##### Data for analysis #####

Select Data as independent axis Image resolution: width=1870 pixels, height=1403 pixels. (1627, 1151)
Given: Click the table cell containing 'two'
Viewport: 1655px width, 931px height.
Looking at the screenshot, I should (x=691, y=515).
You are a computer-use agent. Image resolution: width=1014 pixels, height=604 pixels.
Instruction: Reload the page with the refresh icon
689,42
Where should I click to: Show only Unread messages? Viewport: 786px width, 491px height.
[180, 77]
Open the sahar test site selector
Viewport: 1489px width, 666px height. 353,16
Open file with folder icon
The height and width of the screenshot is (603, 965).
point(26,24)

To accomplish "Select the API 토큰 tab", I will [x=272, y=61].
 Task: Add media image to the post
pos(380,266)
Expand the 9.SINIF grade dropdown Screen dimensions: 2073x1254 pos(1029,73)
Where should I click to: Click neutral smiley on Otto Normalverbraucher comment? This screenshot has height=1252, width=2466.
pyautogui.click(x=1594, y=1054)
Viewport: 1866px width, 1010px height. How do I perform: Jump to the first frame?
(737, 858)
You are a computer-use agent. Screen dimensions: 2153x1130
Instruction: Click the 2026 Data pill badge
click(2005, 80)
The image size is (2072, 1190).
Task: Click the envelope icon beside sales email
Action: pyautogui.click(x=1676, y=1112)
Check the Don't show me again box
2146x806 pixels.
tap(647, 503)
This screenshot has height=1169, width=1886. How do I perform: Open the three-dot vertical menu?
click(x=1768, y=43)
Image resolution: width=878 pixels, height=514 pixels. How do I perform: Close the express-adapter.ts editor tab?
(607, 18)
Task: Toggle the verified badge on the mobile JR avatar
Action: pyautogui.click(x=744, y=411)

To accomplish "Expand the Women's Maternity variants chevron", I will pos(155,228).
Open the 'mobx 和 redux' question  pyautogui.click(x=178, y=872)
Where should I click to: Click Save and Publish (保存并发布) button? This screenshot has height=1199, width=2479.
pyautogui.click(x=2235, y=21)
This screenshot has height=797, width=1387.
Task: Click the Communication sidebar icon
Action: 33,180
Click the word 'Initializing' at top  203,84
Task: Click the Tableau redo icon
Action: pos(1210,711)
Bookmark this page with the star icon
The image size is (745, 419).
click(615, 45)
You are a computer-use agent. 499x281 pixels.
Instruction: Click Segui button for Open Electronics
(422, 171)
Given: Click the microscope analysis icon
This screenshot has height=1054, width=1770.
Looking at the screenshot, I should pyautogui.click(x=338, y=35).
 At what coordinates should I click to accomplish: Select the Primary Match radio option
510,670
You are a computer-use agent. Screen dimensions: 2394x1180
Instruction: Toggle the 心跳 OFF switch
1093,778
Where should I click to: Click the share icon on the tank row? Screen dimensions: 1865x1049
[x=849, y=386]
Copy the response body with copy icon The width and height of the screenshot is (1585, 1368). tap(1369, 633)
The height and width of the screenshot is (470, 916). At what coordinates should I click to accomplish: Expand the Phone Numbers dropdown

#####

What is needed:
Within the listing above, find every line containing the string "Expand" and return it.

Problem solution:
Expand the 9.SINIF grade dropdown Screen dimensions: 2073x1254 pos(1029,73)
To accomplish "Expand the Women's Maternity variants chevron", I will pos(155,228).
The height and width of the screenshot is (470, 916). At what coordinates should I click to accomplish: Expand the Phone Numbers dropdown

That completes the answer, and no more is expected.